As gaps in schooling and job choice has diminished, one key driver keeping the gap alive the gap, Goldin has found, is the arrival of children, especially the firstborn. While easily available contraception has offered new opportunities for women, those “social norms” around child rearing continue to slow progress.
“Despite modernization,” the Nobel organization said, “economic growth and rising proportions of employed women in the twentieth century, for a long period of time the earnings gap between women and men hardly closed. According to Goldin, part of the explanation is that educational decisions, which impact a lifetime of career opportunities, are made at a relatively young age. If the expectations of young women are formed by the experiences of previous generations – for instance, their mothers, who did not go back to work until the children had grown up – then development will be slow.”
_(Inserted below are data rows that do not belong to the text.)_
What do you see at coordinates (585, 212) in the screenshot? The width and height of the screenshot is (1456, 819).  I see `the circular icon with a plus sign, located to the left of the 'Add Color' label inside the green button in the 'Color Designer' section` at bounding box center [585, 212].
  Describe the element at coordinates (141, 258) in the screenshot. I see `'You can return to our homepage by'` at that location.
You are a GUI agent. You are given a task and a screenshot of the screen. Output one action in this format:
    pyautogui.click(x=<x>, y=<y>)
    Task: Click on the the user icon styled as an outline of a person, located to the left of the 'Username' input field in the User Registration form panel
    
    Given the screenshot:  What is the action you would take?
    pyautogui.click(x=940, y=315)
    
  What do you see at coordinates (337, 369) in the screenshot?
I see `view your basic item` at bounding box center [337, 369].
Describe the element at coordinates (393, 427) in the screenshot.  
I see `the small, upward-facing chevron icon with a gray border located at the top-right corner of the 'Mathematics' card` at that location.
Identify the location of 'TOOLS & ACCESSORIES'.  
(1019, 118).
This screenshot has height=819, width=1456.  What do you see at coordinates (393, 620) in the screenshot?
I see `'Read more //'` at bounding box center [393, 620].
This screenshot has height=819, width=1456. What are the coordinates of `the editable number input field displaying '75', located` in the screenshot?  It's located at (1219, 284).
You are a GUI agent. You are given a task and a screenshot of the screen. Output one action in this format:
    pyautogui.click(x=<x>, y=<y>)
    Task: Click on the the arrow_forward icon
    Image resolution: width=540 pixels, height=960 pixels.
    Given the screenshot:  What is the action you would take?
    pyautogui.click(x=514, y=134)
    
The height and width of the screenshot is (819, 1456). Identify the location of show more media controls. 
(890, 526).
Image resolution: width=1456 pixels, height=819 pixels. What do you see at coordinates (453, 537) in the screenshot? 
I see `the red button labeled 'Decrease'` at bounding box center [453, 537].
Goldin was president of the American Economic Association in 2013 and was president of the Economic History Association in 1999/2000. She is a member of the National Academy of Sciences and the American Philosophical Society and a fellow of the American Academy of Political and Social Science, the American Academy of Arts and Sciences, the Society of Labor Economists (which awarded her its Mincer Prize for life-time contributions in 2009), the Econometric Society, and the Cliometric Society. She received the IZA Prize in Labor Economics in 2016, the 2019 BBVA Frontiers in Knowledge award, and the 2020 Nemmers award, the latter two both in economics.
Her books include 1990’s Understanding the Gender Gap: An Economic History of American Women and 2018’s Women Working Longer: Increased Employment at Older Ages, written with another Harvard economist, her husband Lawrence Katz. Their 2008 book, The Race between Education and Technology received the 2008 R.R. Hawkins Award for the most outstanding scholarly work in all disciplines of the arts and sciences.
The Nobel prize comes with a cash award of 11 million Swedish kronor, or a little over US$1 million.